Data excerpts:
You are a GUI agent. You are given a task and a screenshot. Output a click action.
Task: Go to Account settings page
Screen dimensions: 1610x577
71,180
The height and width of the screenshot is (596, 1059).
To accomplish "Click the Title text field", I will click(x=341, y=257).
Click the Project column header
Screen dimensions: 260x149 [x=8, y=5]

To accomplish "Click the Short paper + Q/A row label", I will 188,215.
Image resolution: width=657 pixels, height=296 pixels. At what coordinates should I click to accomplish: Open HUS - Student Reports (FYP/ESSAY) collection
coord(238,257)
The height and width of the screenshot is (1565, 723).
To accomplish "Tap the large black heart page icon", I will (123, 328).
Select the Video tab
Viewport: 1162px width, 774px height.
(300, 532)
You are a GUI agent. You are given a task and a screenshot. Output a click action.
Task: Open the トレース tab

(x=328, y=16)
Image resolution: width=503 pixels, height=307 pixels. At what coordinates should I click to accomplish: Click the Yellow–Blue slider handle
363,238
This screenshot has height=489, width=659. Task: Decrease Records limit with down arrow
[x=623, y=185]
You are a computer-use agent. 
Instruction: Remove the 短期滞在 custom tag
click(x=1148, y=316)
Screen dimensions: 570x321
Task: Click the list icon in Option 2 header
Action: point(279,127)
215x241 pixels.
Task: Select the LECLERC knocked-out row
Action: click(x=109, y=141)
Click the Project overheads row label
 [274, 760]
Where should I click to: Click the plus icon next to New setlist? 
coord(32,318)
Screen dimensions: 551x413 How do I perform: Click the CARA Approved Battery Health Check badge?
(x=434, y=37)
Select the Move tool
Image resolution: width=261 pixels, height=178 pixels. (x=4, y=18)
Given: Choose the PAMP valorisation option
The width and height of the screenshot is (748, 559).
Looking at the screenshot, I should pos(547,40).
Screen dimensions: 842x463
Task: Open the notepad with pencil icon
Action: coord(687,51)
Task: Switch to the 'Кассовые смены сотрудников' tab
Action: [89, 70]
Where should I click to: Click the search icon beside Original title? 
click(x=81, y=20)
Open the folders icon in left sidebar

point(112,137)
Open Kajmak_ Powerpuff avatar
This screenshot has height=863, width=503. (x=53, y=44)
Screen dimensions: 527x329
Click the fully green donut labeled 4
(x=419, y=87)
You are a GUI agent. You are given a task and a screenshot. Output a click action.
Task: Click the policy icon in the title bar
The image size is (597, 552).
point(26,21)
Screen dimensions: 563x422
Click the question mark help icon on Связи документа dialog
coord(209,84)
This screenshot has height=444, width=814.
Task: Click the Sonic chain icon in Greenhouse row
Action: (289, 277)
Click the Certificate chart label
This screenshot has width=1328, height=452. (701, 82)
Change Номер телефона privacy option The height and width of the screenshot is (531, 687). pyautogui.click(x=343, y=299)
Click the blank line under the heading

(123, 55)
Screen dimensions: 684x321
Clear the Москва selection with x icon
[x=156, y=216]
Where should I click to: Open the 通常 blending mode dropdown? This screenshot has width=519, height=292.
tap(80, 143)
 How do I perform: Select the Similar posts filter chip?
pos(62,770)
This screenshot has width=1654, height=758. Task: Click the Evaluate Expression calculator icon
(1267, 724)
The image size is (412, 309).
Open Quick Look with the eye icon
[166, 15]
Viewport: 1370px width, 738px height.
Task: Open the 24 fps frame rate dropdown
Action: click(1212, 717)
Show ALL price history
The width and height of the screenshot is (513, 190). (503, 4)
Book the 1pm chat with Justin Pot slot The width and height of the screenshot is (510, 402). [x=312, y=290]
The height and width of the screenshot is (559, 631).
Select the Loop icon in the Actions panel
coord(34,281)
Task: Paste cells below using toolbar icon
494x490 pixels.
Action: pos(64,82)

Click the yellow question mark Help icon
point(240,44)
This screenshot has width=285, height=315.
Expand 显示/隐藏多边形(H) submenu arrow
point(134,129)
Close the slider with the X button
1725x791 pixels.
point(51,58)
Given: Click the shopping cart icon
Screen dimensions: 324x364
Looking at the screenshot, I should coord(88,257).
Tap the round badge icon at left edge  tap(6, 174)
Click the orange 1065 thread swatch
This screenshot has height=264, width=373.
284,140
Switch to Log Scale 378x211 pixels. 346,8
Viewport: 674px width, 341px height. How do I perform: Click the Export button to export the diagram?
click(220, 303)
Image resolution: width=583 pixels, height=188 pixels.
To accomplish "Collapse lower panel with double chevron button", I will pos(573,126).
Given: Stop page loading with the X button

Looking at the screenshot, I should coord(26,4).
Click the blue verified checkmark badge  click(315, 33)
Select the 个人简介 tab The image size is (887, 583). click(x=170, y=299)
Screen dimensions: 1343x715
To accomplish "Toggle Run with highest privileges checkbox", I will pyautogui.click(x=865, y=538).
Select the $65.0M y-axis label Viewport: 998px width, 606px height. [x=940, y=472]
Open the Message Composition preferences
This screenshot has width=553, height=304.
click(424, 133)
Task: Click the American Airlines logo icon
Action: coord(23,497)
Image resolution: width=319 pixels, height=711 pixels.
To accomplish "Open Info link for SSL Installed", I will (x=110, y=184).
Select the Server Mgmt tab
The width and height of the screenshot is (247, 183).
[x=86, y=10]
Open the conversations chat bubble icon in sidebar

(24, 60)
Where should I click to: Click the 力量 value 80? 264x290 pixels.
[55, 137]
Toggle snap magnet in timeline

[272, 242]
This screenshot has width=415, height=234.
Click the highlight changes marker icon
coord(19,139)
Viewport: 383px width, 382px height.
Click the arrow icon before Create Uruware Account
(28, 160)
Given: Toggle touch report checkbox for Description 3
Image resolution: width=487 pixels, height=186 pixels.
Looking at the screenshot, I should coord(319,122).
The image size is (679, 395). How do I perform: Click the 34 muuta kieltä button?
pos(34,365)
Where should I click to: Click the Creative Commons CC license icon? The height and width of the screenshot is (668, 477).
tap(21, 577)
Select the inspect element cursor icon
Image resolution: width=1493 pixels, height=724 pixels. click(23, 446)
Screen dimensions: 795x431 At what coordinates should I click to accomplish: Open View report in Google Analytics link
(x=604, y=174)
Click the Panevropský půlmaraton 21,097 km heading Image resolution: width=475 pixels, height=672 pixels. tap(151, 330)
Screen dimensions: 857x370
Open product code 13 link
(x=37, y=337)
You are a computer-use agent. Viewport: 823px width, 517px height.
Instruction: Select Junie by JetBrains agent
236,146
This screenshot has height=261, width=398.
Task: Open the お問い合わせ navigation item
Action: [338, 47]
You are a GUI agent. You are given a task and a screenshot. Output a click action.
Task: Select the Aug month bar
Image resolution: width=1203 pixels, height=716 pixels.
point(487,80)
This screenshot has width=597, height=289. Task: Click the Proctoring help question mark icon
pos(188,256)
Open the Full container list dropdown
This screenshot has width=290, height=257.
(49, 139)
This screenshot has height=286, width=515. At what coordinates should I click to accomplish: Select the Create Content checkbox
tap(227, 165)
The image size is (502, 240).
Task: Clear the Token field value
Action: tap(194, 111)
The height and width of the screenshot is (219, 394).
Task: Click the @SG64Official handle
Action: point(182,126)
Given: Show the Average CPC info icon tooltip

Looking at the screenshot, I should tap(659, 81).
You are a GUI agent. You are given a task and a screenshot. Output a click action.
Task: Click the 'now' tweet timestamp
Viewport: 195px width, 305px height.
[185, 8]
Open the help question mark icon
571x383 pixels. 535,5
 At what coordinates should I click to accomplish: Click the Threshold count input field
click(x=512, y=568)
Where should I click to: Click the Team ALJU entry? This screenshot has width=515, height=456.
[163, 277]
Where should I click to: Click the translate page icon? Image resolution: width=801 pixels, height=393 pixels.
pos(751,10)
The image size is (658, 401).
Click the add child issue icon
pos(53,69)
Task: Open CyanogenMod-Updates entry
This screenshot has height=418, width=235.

# TASK TO COMPLETE
Only the lines above that include the word "computer" belong in the answer; copy each one.

# TASK ANSWER
You are a computer-use agent. 
You are a computer-use agent. Viewport: 823px width, 517px height.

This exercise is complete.